= The exercise =
Report how many lines of the data below contain the string "element", matching case exactly. Give only the number.
-- BEGIN Exercise data --
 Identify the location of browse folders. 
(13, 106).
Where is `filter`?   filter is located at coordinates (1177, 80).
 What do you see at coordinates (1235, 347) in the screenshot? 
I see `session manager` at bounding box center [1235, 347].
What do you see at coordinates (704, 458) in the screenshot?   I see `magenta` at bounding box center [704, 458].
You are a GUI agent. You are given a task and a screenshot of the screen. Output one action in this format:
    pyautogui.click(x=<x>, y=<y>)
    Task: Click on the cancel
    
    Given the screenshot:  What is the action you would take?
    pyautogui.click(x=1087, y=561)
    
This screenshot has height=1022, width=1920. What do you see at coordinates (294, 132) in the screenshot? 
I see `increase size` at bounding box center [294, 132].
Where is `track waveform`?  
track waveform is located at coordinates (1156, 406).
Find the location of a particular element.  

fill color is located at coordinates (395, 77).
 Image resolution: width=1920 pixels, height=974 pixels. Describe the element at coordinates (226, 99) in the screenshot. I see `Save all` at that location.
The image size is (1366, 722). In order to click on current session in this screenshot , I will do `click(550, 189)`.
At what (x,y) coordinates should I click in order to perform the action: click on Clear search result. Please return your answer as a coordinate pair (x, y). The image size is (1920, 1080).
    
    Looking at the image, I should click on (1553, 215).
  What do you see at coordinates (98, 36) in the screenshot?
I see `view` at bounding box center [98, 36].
-- END Exercise data --
= Final result =
2